### [WORK TO COMPLETE]
Whenever the word "text" shows up in a line of the data, copy that line.

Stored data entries

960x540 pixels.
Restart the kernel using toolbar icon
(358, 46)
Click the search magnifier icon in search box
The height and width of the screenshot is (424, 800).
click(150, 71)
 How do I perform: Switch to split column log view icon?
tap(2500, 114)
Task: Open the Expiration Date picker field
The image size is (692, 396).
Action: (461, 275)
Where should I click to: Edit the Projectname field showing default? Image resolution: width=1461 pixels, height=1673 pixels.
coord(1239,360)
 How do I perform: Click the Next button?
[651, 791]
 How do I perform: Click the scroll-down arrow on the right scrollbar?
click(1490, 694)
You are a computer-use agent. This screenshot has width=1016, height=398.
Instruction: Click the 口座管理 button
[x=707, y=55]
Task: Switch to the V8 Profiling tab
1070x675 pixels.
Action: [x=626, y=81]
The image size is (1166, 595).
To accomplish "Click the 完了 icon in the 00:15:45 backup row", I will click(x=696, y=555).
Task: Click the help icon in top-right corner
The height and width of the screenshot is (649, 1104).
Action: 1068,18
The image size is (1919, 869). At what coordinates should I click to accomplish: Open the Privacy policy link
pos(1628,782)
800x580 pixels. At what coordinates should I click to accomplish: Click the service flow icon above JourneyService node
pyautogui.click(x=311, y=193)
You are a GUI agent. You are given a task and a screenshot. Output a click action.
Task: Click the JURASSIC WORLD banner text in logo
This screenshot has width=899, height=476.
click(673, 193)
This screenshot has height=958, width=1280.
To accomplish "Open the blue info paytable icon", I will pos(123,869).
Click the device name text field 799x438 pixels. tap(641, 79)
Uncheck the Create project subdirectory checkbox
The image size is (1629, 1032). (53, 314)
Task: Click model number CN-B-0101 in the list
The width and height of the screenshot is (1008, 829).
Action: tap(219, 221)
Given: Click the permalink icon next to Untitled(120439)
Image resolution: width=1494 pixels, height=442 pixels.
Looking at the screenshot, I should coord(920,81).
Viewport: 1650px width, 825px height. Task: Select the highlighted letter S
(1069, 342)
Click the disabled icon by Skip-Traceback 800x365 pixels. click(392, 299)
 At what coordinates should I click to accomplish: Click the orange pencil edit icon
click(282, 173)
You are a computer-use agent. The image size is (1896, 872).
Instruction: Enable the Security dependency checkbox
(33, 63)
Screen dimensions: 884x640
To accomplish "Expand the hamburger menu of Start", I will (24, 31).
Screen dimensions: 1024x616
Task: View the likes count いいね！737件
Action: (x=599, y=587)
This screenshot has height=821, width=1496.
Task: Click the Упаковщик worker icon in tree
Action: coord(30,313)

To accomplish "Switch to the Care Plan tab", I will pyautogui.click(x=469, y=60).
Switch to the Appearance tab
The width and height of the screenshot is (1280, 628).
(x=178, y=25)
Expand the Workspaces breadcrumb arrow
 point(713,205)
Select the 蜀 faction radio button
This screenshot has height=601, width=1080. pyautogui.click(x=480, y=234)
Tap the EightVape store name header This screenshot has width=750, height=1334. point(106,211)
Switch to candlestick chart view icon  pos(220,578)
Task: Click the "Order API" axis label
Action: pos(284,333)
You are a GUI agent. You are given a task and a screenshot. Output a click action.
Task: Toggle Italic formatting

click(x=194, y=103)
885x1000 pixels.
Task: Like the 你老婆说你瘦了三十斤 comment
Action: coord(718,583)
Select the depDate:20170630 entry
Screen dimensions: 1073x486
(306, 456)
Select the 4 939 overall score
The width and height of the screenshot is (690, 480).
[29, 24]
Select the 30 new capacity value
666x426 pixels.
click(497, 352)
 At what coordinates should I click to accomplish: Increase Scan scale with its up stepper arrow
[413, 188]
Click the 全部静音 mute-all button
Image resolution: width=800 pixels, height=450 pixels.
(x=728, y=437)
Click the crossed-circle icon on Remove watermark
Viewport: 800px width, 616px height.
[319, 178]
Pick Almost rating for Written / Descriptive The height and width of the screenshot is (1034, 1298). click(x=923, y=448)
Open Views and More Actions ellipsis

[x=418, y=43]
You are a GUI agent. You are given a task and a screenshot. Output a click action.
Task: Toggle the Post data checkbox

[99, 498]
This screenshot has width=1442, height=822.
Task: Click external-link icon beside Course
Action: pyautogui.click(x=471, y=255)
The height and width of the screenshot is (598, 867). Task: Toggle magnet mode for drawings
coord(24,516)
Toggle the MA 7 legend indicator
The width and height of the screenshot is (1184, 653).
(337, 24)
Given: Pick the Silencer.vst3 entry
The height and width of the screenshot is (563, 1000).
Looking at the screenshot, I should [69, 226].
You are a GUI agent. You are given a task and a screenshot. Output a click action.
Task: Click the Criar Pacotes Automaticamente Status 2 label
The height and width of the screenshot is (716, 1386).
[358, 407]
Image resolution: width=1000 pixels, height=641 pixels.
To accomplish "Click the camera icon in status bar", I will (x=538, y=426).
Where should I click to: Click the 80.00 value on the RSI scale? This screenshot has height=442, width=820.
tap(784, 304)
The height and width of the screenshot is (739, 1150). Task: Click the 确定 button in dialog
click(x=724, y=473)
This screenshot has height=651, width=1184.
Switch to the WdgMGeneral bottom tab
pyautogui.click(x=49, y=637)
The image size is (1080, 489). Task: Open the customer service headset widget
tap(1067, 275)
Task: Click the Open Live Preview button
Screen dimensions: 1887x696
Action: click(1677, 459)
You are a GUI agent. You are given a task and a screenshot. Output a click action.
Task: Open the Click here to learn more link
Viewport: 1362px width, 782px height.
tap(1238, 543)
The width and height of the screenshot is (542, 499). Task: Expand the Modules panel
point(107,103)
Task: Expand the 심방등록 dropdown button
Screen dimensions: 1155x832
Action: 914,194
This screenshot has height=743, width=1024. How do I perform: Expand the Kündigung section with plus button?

### [OUTPUT BELOW]
Task: Click the JURASSIC WORLD banner text in logo
Click the device name text field 799x438 pixels. tap(641, 79)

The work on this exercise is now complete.